You are not logged in.

#1 2013-09-01 17:34:52

darkbeanies
Member
Registered: 2009-01-14
Posts: 142

Text file - replace a pattern with part of the previous line? -SOLVED

Hello, I'm stuck with sed/awk/grep...

So I have a file with lines like this:

Nice bunch of words <STUFF> <STUFF> <IMPORTANT_DELIMITER_TYPE_1>  <STUFF> <IMPORTANT_DELIMITER_TYPE_2> <STUFF>
Even Nicer bunch of Words <STUFF> <IMPORTANT_DELIMITER_TYPE_1> <STUFF> <STUFF> <STUFF>
Wonderful bunch of Words <STUFF> <STUFF> <STUFF><IMPORTANT_DELIMITER_TYPE_1><STUFF>

Then, I want to move the "important delimiters" to new lines (might be better not to do this in fact...)

Nice bunch of words <STUFF> <STUFF> 
<IMPORTANT_DELIMITER_TYPE_1>  <STUFF> 
<IMPORTANT_DELIMITER_TYPE_2> <STUFF>
Even Nicer bunch of Words <STUFF> 
<IMPORTANT_DELIMITER_TYPE_1> <STUFF> <STUFF> <STUFF>
Wonderful bunch of Words <STUFF> <STUFF> <STUFF>
<IMPORTANT_DELIMITER_TYPE_1><STUFF>

And finally, I want to replace the important delimiters with the content of the line they came from originally, up to the first angle bracket:

Nice bunch of words <STUFF> <STUFF> 
Nice bunch of words  <STUFF> 
Nice bunch of words <STUFF>
Even Nicer bunch of Words <STUFF> 
Even Nicer bunch of Words <STUFF> <STUFF> <STUFF>
Wonderful bunch of Words <STUFF> <STUFF> <STUFF>
Wonderful bunch of Words<STUFF>

How can I accomplish this using absolutely anything at all that doesn't involve too much manual effort (the file is about 30,000 lines of this stuff)

Thanks !

Last edited by darkbeanies (2013-09-01 19:18:29)

Offline

#2 2013-09-01 17:49:35

Xyne
Forum Fellow
Registered: 2008-08-03
Posts: 6,965
Website

Re: Text file - replace a pattern with part of the previous line? -SOLVED

Without knowing what <STUFF>, <IMPORTANT_DELIMITER_TYPE_*>, etc. are, or where the first angle bracket is (or whether it is left or right), there isn't enough information to propose a solution.
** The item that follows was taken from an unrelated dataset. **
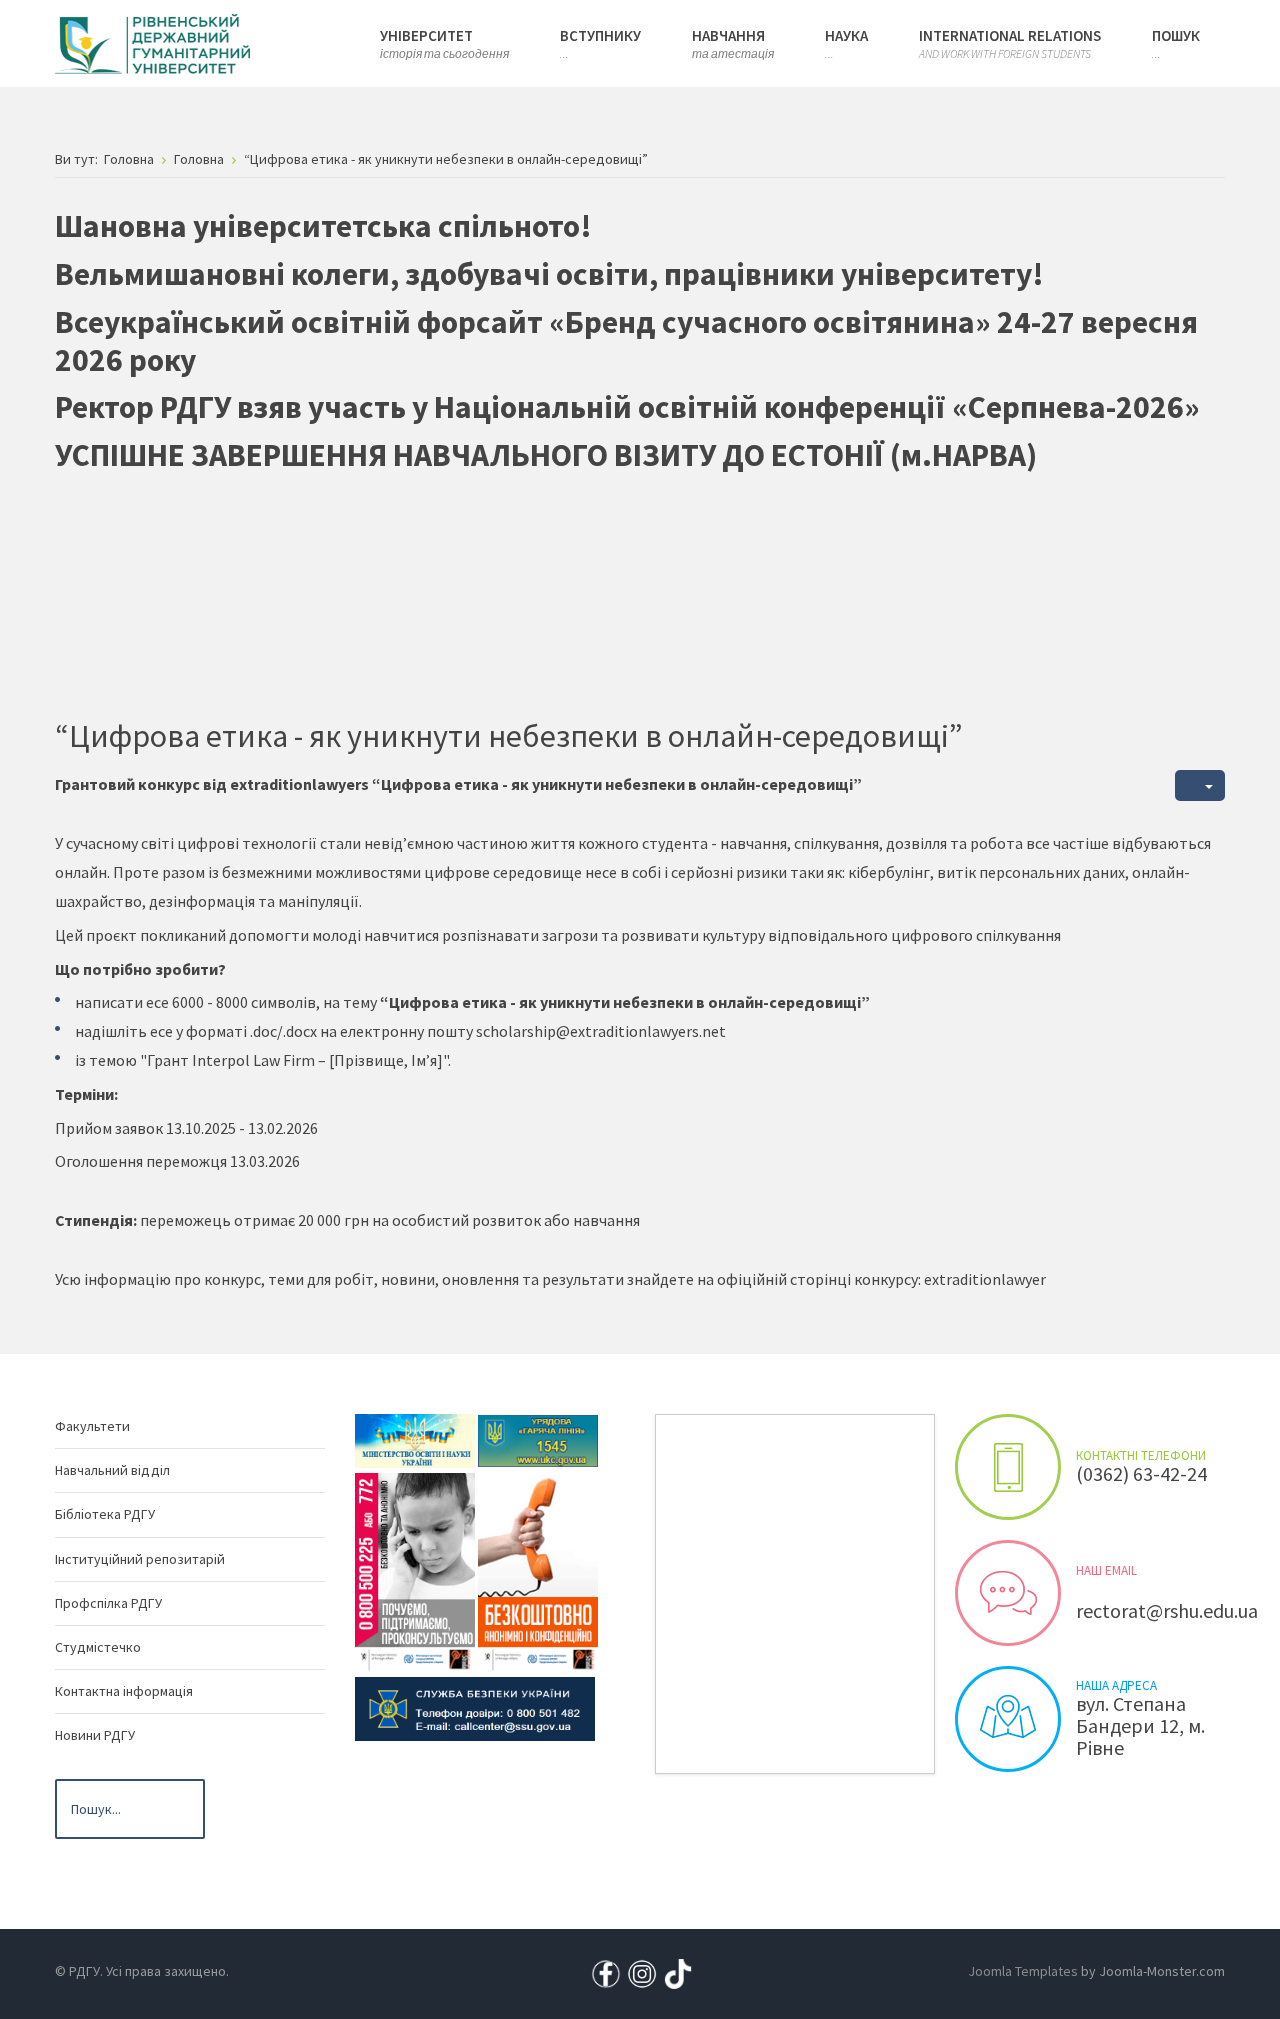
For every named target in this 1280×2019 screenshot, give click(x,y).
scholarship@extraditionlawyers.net (601, 1031)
Please post a concrete example.

That said, I suspect it would be trivial to load the entire file in a script (e.g. Python, Perl) and use some simple replacements to achieve what you want (unless those 30k lines are ridiculously long). I don't doubt that this can be done with awk and/or sed, but I prefer scripts for anything beyond simple one-liners. Of course, a wild awk/sed wizard may appear and revel us with the hidden beauty of his arcane knowledge.


My Arch Linux StuffForum EtiquetteCommunity Ethos - Arch is not for everyone

Offline

#3 2013-09-01 18:03:26

darkbeanies
Member
Registered: 2009-01-14
Posts: 142

Re: Text file - replace a pattern with part of the previous line? -SOLVED

Okay, basically important delimiter type 1,2,etc... are KNOWN.  They are called <I> <II> <III> <IV> etc. so I can just search for that...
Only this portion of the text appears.